▶ [PASSAGE GIVEN]
-- start --

Financial planning is, in our opinion, essential to a secure retirement. We like to compare a financial plan to a road map. If you were to embark on a long journey with no map, GPS or road signs, it seems unlikely you would arrive at your destination. If you did, it would be the result of luck or a lot of wrong turns.
Creating a plan or road map for your personal finances is essential, no matter how much money you earn. This goes for both normal Americans and celebrities. A poor financial decision can lead to the same challenges for everyone. To examine this further, here is a list of some of our favorite celebrities and five takeaways from their financial snafus.
Famous singer and performer, Aretha Franklin was a prolific musician. With 73 chart-topping songs to her credit, Franklin amassed a substantial fortune during her career.(1) Unfortunately, Franklin passed away in 2018 with no will, trust or any financial planning documents detailing how her estate was to be divided.(2)
A question we often ask people is: ‘What is your estate plan?’ When people say, “I don’t have one”, our response is, “Yes you do. It’s called the state of Michigan”.
Since Aretha Franklin did not have these documents in place, her estate was distributed amongst her children per Michigan law.
When an individual passes without a will, their estate can go through several legal and financial hoops. A study conducted by AARP in 1989 found that the cost for probate was more than $2 billion each year with attorney fees representing $1.5 billion of that amount. From a financial standpoint, this process can, obviously, be expensive, reducing the overall value of an estate. AARP also found probate process to be time consuming; taking an average of 9 months to complete.
Another potential hurdle is the strain on family relationships. Parents often never discuss their finances and views on wealth with their families. The result often ends in family squabbles and broken relationships. Several years ago, I had a client come in and tell me that she and her sister had a great relationship… until their parents died. She said, “Nick, we have been reduced to fighting over teacups.”
The loss of a parent is not only emotional but can be stressful as well. Without specific instructions, the family of the deceased may disagree on the dispersal of the estate, resulting in more complications. A will provides a clear plan for the family to ensure the last wishes of the deceased are respected.

-- end --

▶ [SOURCE EXCERPT]
-- start --

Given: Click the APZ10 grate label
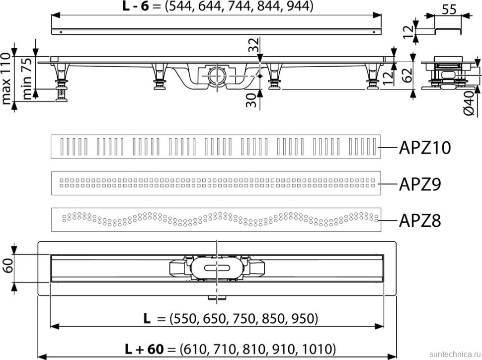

-- end --

▶ [OBJECTIVE 1] List the figures that the passage on financial planning reports from the AARP study.
▶ [OBJECTIVE 2] Go on with the passage on financial planning after its last sentence.

▶ [WRITTEN ANSWER 1]
- More than $2 billion a year in probate costs
- $1.5 billion of that amount in attorney fees
- An average of 9 months to complete probate

▶ [WRITTEN ANSWER 2]
To avoid being perceived as inauthentic, some artists avoid focusing on their money. Billy Joel, the author of hits like “Uptown Girl”, “Piano Man” and “Only the Good Die Young”, took this approach. Billy did not want to know how much money he had and refused to detail his spending. Instead of taking an interest in his income and spending, Mr. Joel chose to solely trust his manager. As a result, Joel’s manager took advantage of this willful blindness, spending and investing Joel’s money in multiple ways without approval. In the end, this led to Joel suing his manager for $90 million.(3)
Understanding one’s finances and facing them with an open mind is integral to healthy money management. Compiling a list of expenses and clarifying where your money is allocated is a great first step. And if you are looking for extra assistance, investment advice or other financial guidance can help.
Overspending entraps many Americans, including the rich and famous. There are countless examples of movie stars, athletes and other celebrities who are known for overspending. However, one of the most notorious in recent history is Nicholas Cage. The well-known American actor spent $150 million of his accumulated wealth on a variety of purchases. He not only acquired multiple castles in Europe, but also purchased the $3.4 million LaLaurie mansion in New Orleans, known as one of the most haunted houses in America. Nicholas also spent $150,000 on a pet octopus, $150,000 on the first Superman comic, $276,000 on a dinosaur skull and even bought several shrunken pygmy heads, not to mention his car collection.(4)
Cage’s purchases aren’t necessarily the problem it’s how quickly and how often they occurred. When you earn $150 million, making an occasional purchase is ok. But 15 homes? A pet octopus? A dinosaur skull?
Maintaining a budget and spending well should be the goal of any individual and is one way to not only accumulate wealth but to maintain it as well.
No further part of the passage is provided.